C'est, ensuite, l'actualisation des dépenses de personnel ou des dépenses médicales et pharmaceutiques en fonction de la valeur du point d'indice synthétique d'activité, le fameux point ISA, qui, lui aussi, est imparfait mais qui correspond tout de même à ce que nous avons trouvé pour le moment de plus juste.
C'est, enfin, la poursuite de la correction des inégalités entre établissements surdotés et sous-dotés à l'intérieur même de la région, avec le souci de favoriser des complémentarités, voire des rapprochements.

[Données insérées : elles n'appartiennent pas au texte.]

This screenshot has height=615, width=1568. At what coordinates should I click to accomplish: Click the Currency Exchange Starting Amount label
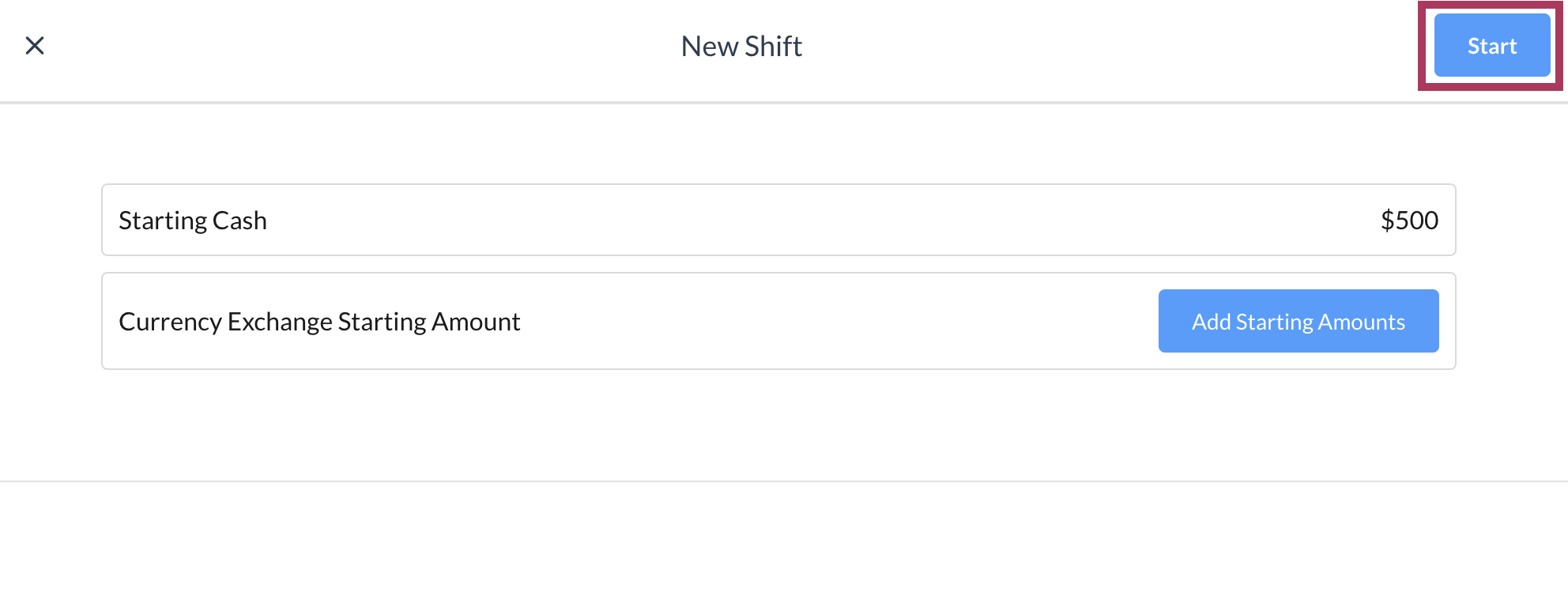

Des dossiers d'investissement pour des établissements hospitaliers de la région ont été également constitués dans le cadre de la programmation du Fonds d'investissement et de modernisation des hôpitaux pour 1999, pour 500 millions de francs, monsieur le sénateur. Martine Aubry et moi-même examinerons ces demandes avec la plus grande attention pour tenir compte de l'ancienneté du patrimoine hospitalier de la région et de la nécessaire politique d'ajustement dans votre région Centre.
Par ailleurs, je vous rappelle, monsieur le sénateur, qu'un effort financier d'environ 20 millions de francs a été consenti par le Gouvernement en fin d'année 1998 et au début de cette année pour permettre à l'Agence régionale de l'hospitalisation un accroissement des activités, notamment pour les établissements dits référents. Je pense, par exemple, au CHU de Tours et au centre hospitalier régional d'Orléans qui est le plus grand centre hospitalier non-CHU de France.
Croyez bien, monsieur le sénateur, que nous continuons à suivre de près la politique hospitalière menée dans la région Centre, et ce pour une raison très précise. En effet, les efforts de rapprochement - la complémentarité doit exister dans ce domaine - entre les établissements publics et les établissements privés ont débouché sur des progrès considérables, que nous tenons à soutenir.
Je me suis rendu à plusieurs reprises dans cette région et je le ferai à nouveau volontiers.
M. Dominique Leclerc. Je demande la parole.
M. le président. La parole est à M. Leclerc.
M. Dominique Leclerc. Je vous remercie, monsieur le secrétaire d'Etat, de votre réponse. Corriger au moyen de critères que l'on peut discuter les inégalités entre régions est, il est vrai, chose difficile. Il faut par ailleurs - vous l'avez fait - souligner le travail énorme qu'a accompli notre agence régionale sous la houlette de M. Marrot.
Au-delà des critères de péréquation, il faudra entreprendre une réforme du mode de financement des hôpitaux afin de garantir le service public et la qualité des soins tout en accélérant cette recomposition du tissu hospitalier.
Cette réforme - vaste problème - ne doit cependant pas entraîner une régulation plus ou moins arbitraire et draconienne du système hospitalier qui viderait l'hôpital public d'une part importante de ses ressources humaines, au détriment de la qualité des soins et de la sécurité.
C'est pourquoi, pour répondre à ces attentes, il faudrait évoluer vers un système de financement fondé sur l'application d'un double mécanisme : d'une part, une dotation destinée à financer l'ensemble des missions de service public et sociales d'autre part, un système tarifaire fondé sur l'activité en fonction des pathologies des établissements en considération de leurs seules performances.
Telles sont les raisons pour lesquelles, monsieur le secrétaire d'Etat, je voulais poser cette question ce matin.